Saved entries:
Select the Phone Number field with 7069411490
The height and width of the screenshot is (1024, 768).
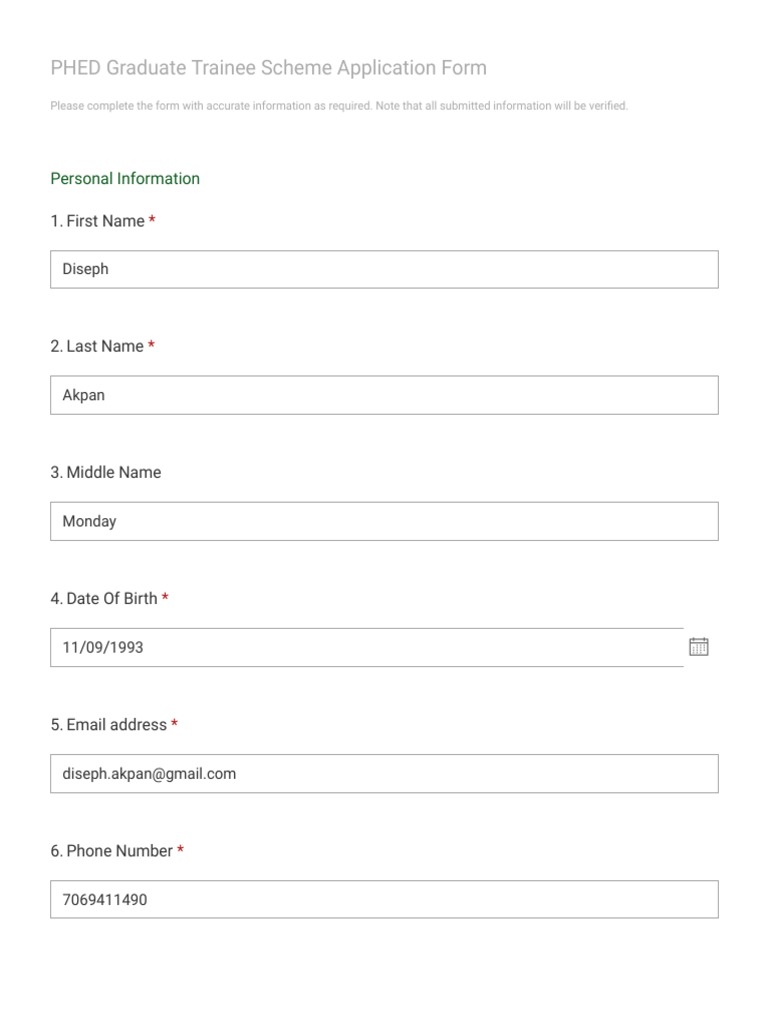(384, 899)
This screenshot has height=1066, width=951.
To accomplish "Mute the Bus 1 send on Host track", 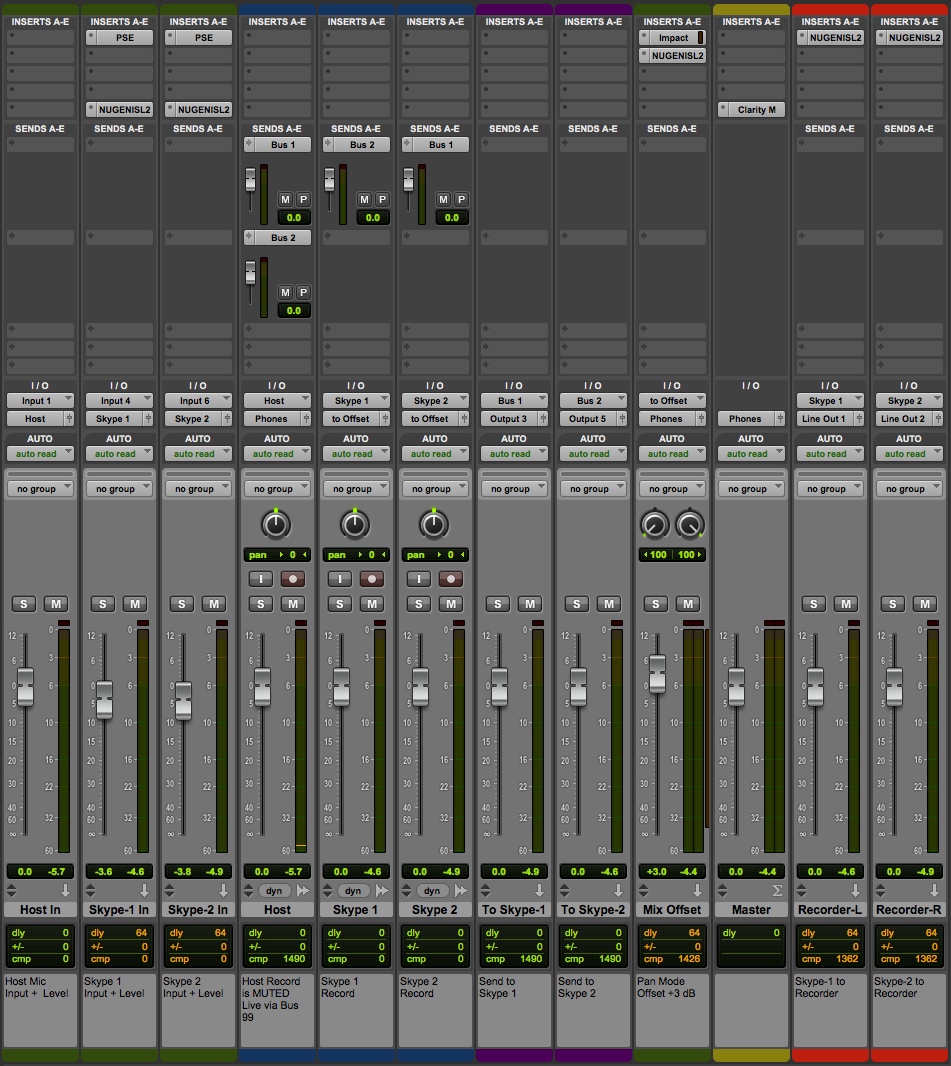I will (x=285, y=199).
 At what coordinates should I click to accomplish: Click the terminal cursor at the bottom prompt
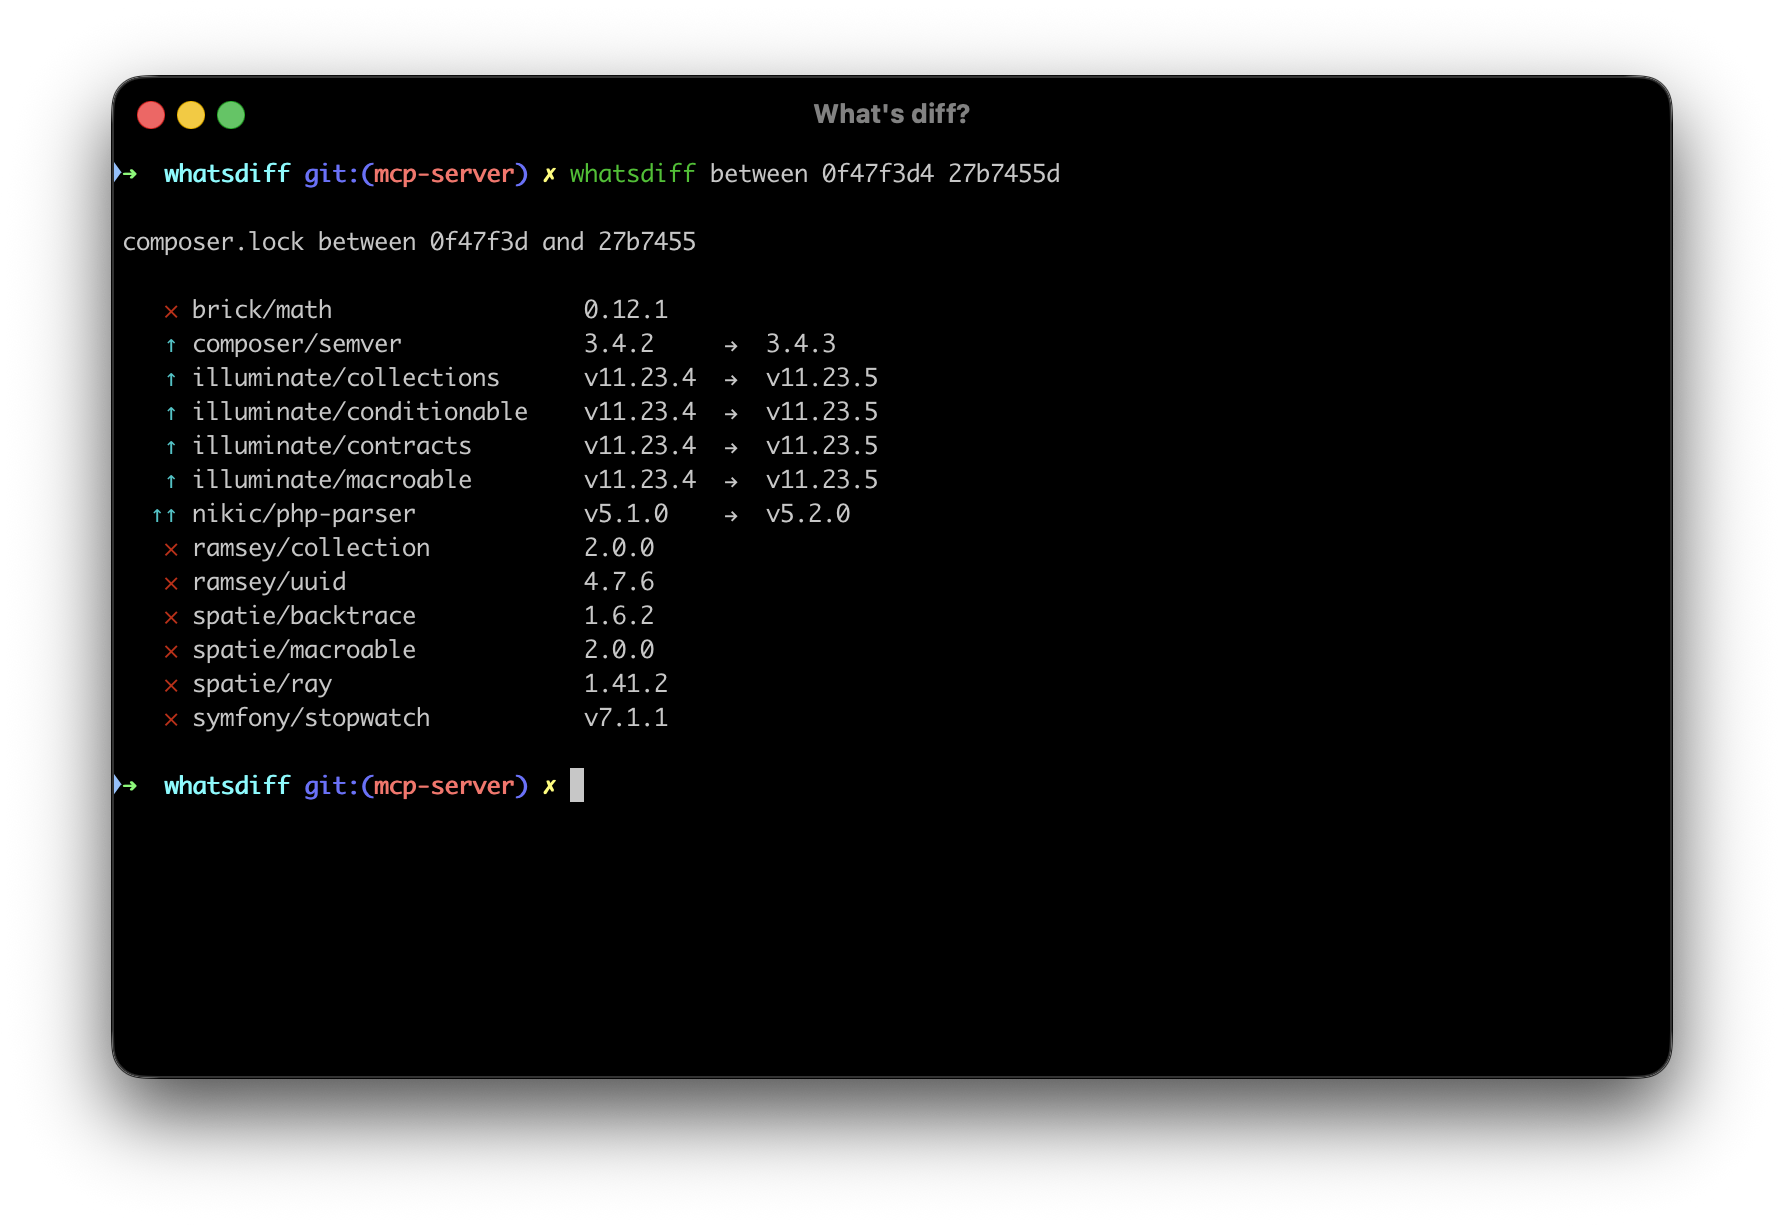577,785
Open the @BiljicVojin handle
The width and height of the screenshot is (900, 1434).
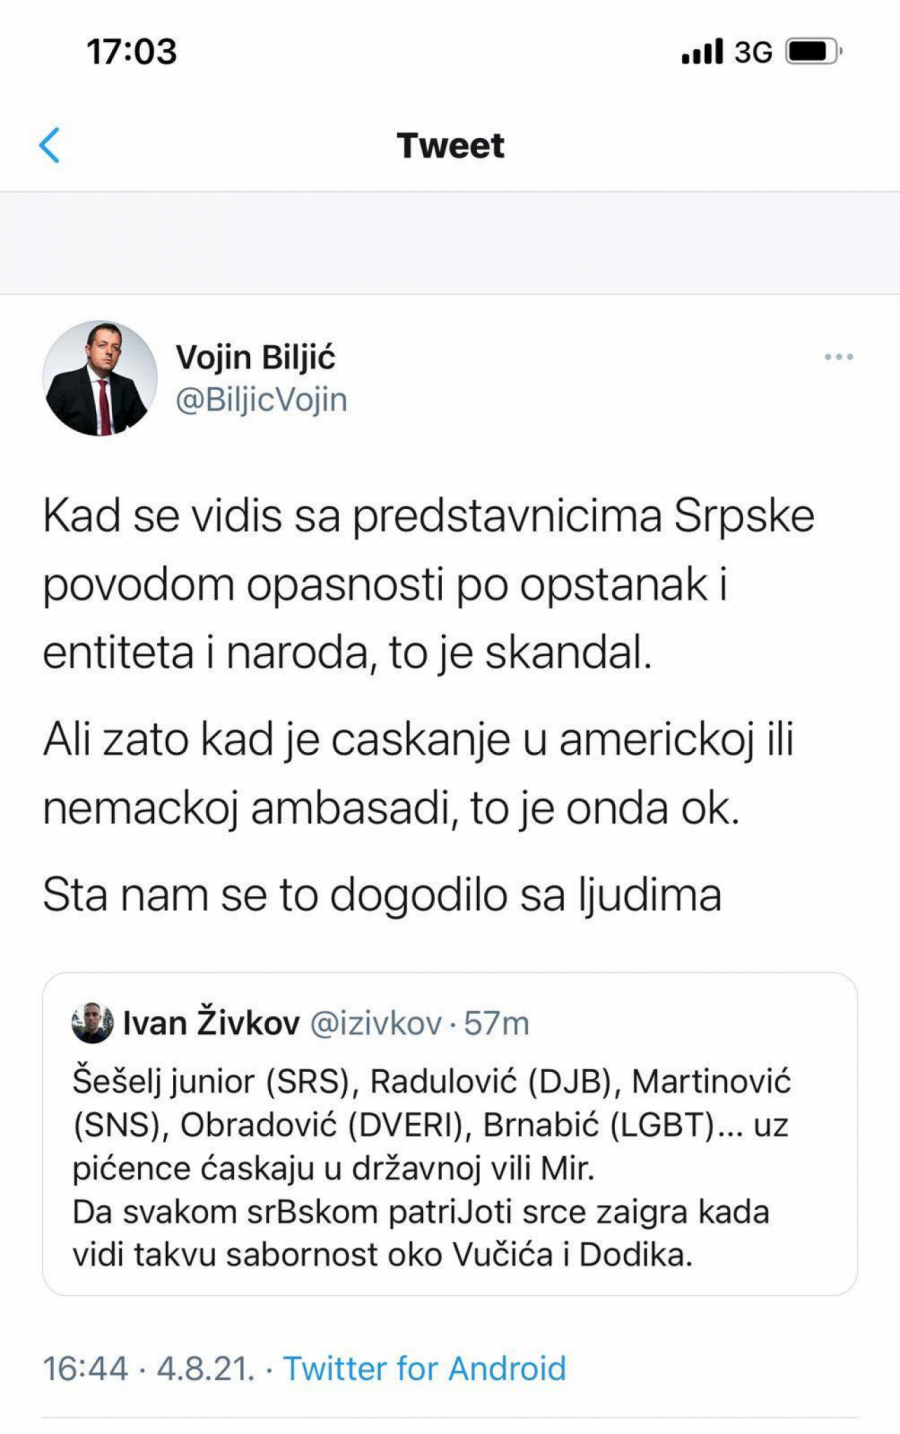262,399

- About this exercise -
A word-for-word copy is needed of the lines from the line with "The width and" through the last line of the entries above, with both ends kept and the pictures dropped.

- Exercise answer -
The width and height of the screenshot is (900, 1434).
262,399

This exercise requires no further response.